(Word and item position lines)
- - - -

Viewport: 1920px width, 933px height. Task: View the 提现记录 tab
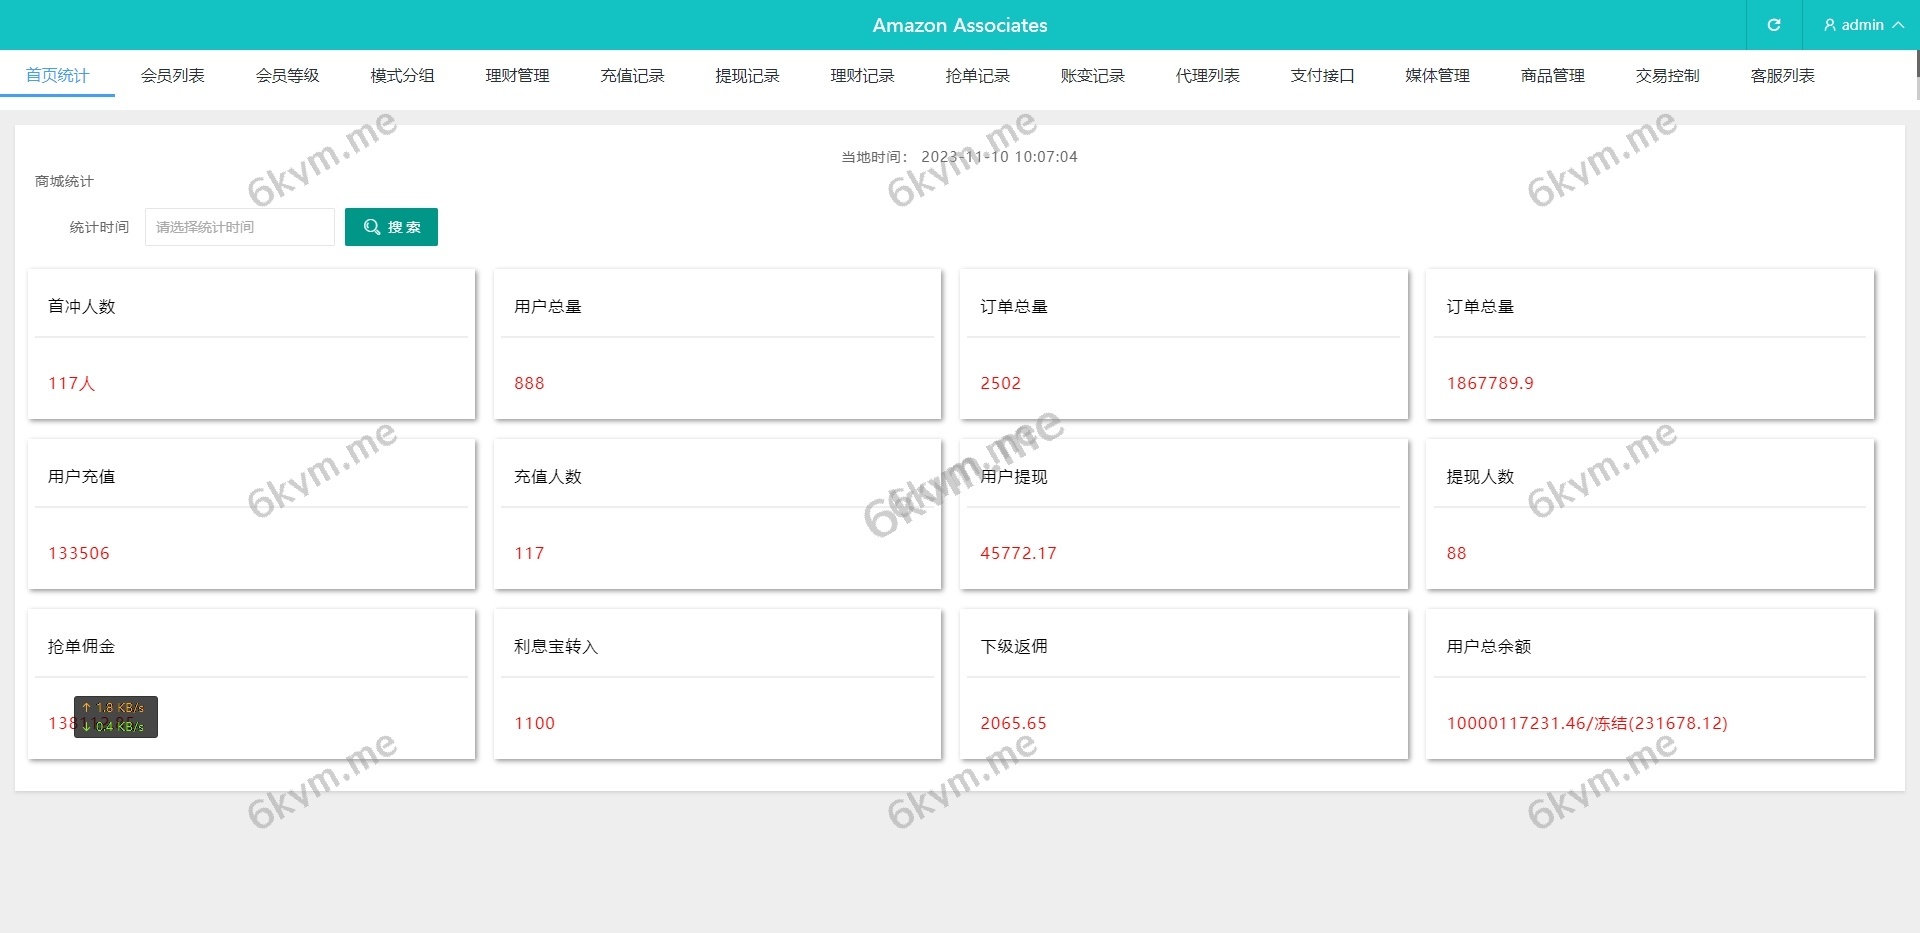(x=747, y=76)
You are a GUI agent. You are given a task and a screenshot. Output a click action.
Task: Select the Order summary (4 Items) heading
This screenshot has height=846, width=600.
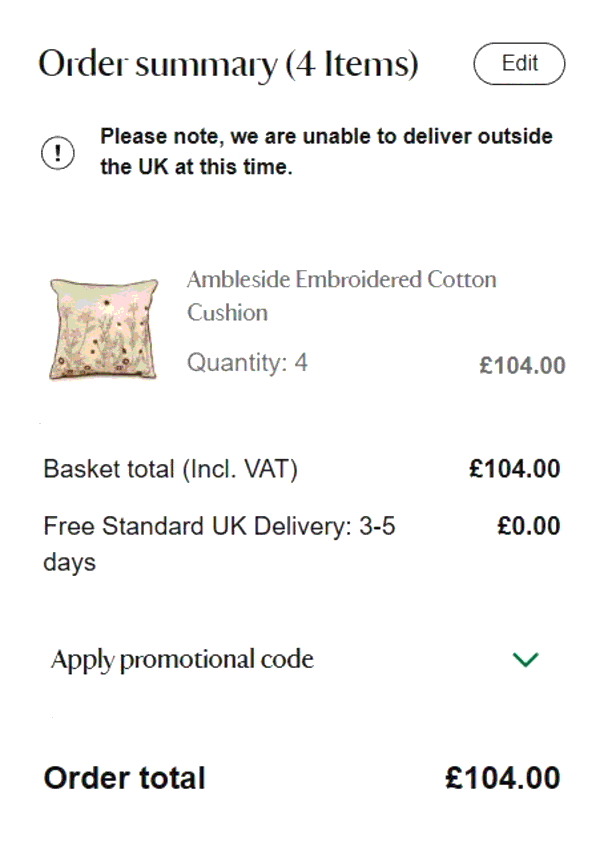click(x=230, y=63)
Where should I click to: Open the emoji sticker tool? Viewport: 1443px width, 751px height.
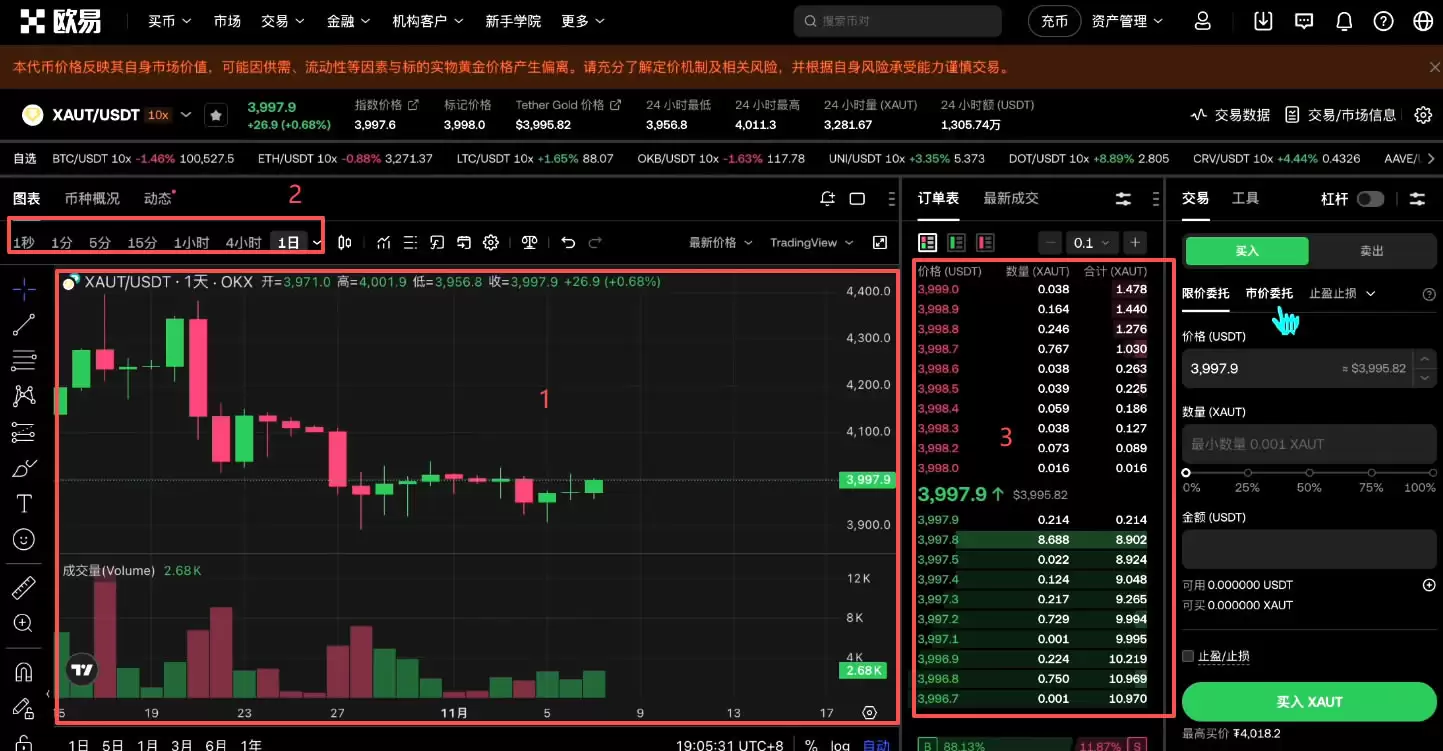tap(23, 539)
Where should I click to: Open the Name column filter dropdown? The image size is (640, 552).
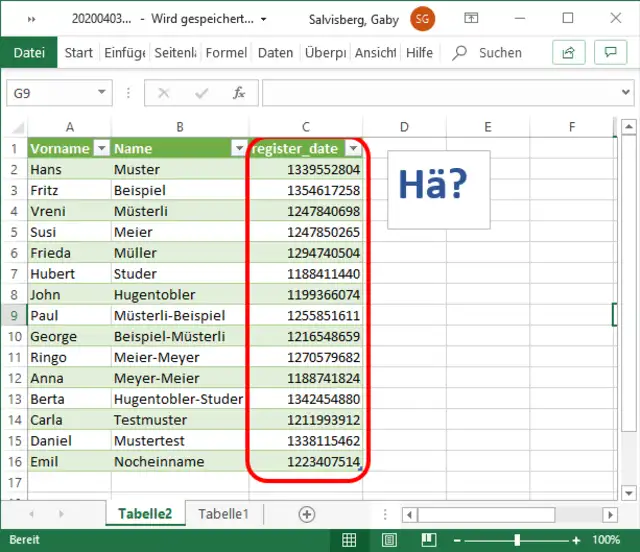(238, 148)
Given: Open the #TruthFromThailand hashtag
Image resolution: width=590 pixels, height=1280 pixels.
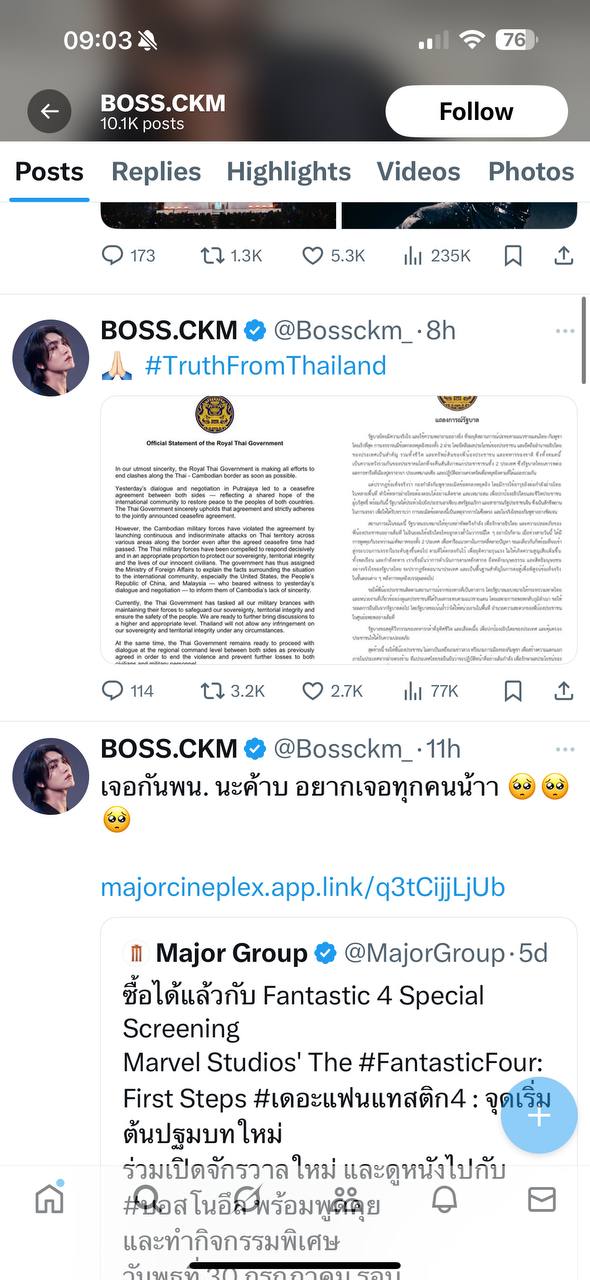Looking at the screenshot, I should pyautogui.click(x=265, y=366).
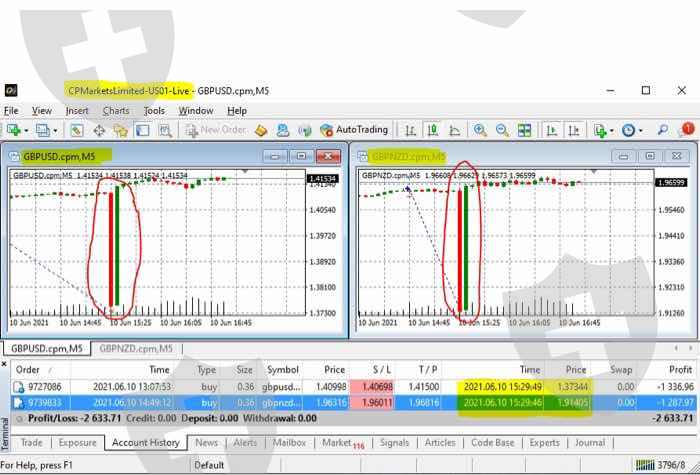The height and width of the screenshot is (475, 700).
Task: Switch chart to bar chart mode
Action: pos(410,130)
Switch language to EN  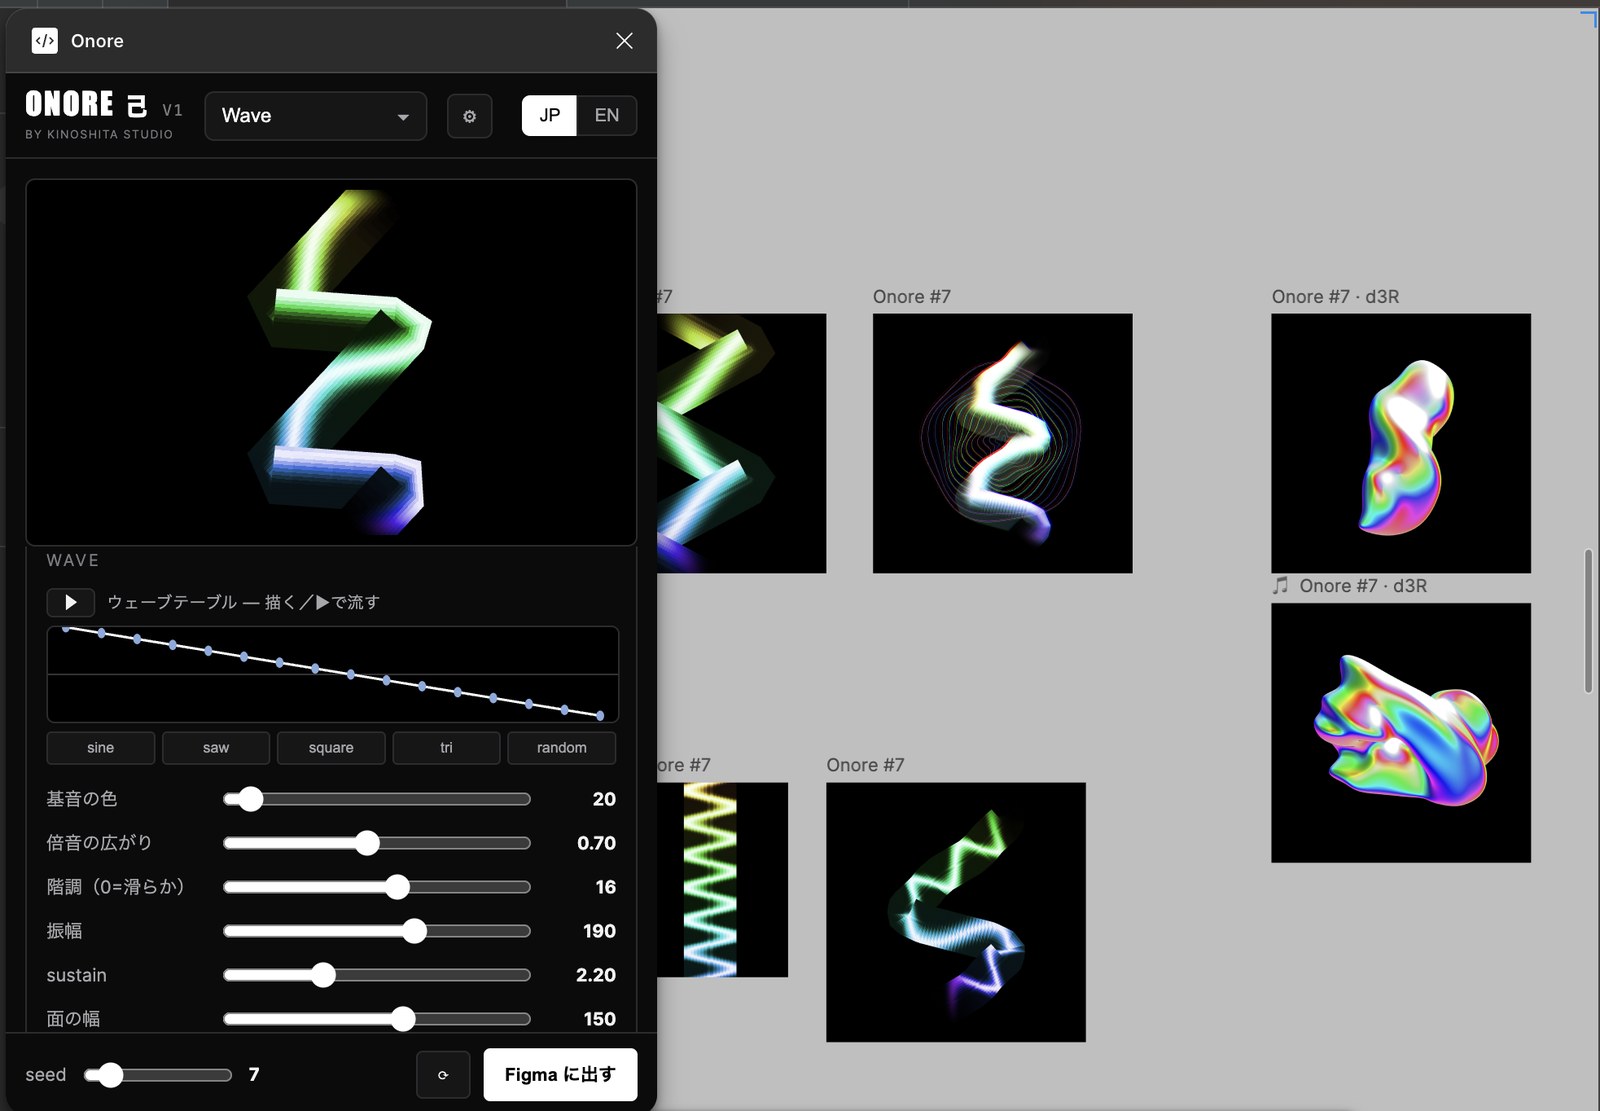coord(606,115)
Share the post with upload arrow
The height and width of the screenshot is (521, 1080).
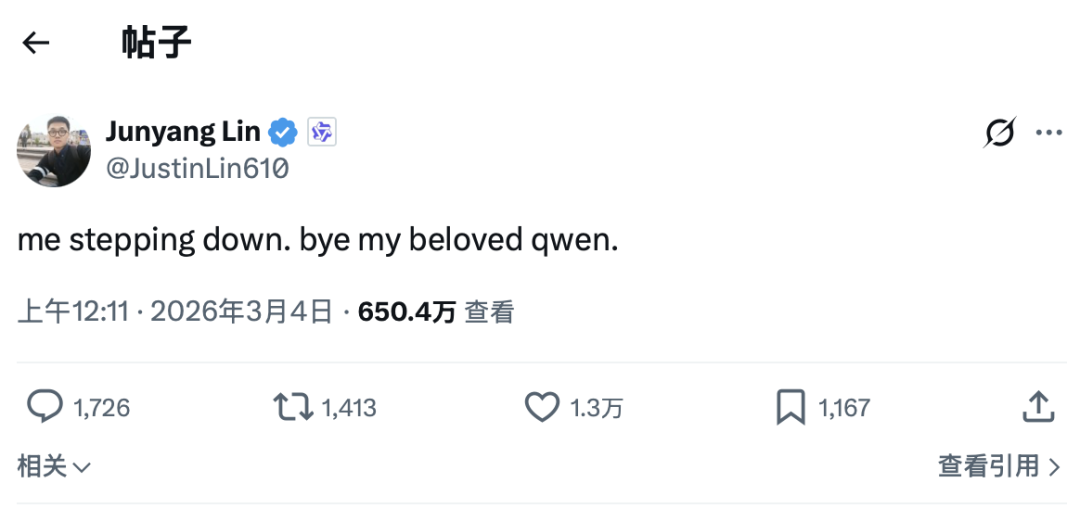tap(1039, 406)
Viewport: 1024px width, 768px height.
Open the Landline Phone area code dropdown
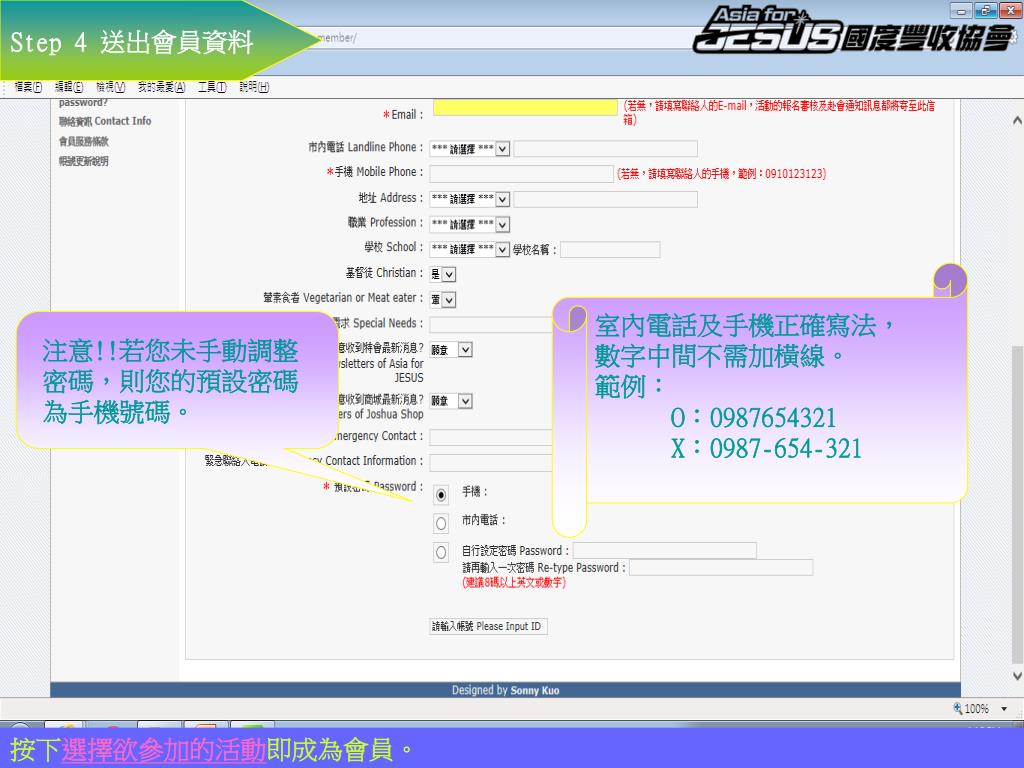tap(470, 149)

- - - -

> WHAT YOU SHOULD DO: Copy out the lines starting with the one containing "Viewport: 1024px width, 768px height." and going on through the last line, word for word. Leave the pictures out.

> WRITTEN ANSWER:
Viewport: 1024px width, 768px height.
Open the Landline Phone area code dropdown
tap(470, 149)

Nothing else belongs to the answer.